["The lady of Alzerno’s hall"], p. 9

Anne Brontë
1820–1849

Collection of poems : autograph manuscript signed : [Haworth]

1838 Jan. 24-1841 Aug. 19

The Henry Houston Bonnell Brontë Collection. Bequest of Helen Safford Bonnell, 1969

MA 2696.5
Description: 

[“The lady of Alzerno’s hall”] (pp. 9–12)

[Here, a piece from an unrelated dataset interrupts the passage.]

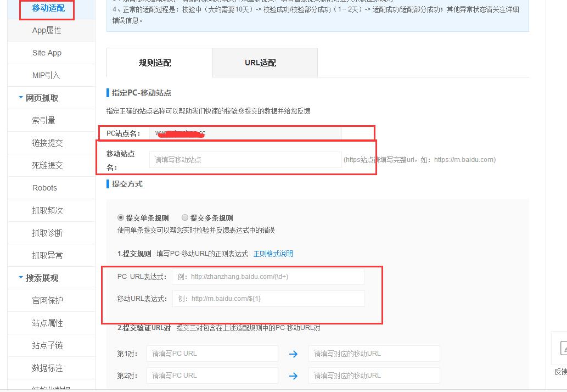Open the 正则格式说明 link
The height and width of the screenshot is (392, 567).
point(273,254)

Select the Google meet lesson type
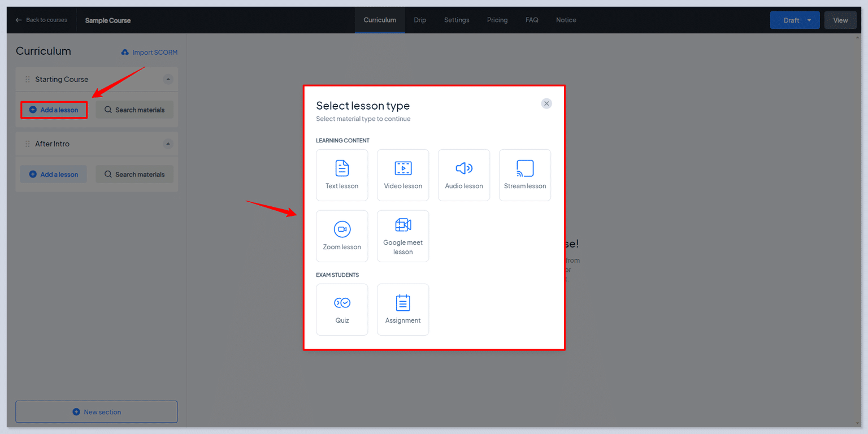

This untitled poem was presumably intended as the second part of the previous poem, “The Parting.” Brontë noted two dates at the end: the first, 1837, is the fictional date of composition by Alexandrina Zenobia; the second, 10 July 1838, is Brontë’s own date of composition (the day after she completed “The Parting”). First published in Poems (1902), pp. 192–94, with the incorrect title “The Lady of Abyerno’s Hall.” Published in The Complete Poems of Anne Brontë (London: Hodder & Stoughton, 1920) with the title “The Parting,” part II. Poem 7 in Chitham (1979); pp. 459–61 in Alexander (2010).

Transcription: 

     1
The lady of Alzerno’s hall,
Is waiting for her lord,
The black-bird[’]s song the cuckoo[’]s call,
No joy to her afford,
She smiles not at the summer’s sun,
Nor at the winter’s blast,
She mourns that she is still alone,
Though three long years have passed.

      2
I knew her when her eye was bright,
I knew her when her step was light,
And blithesome as a mountain doe’s,
And when her cheek was like the rose,
And when her voice was full and free,
And when her smile was sweet to see,

      3
But now the luster of her eye,
Is* dimmed with many a tear;
Her footstep’s elasticity,
Is tamed with grief and fear;
The rose has left her hollow cheeks;

*Note: Chitham (1979) transcribes the starred word as “So,” but the manuscript reads “Is.”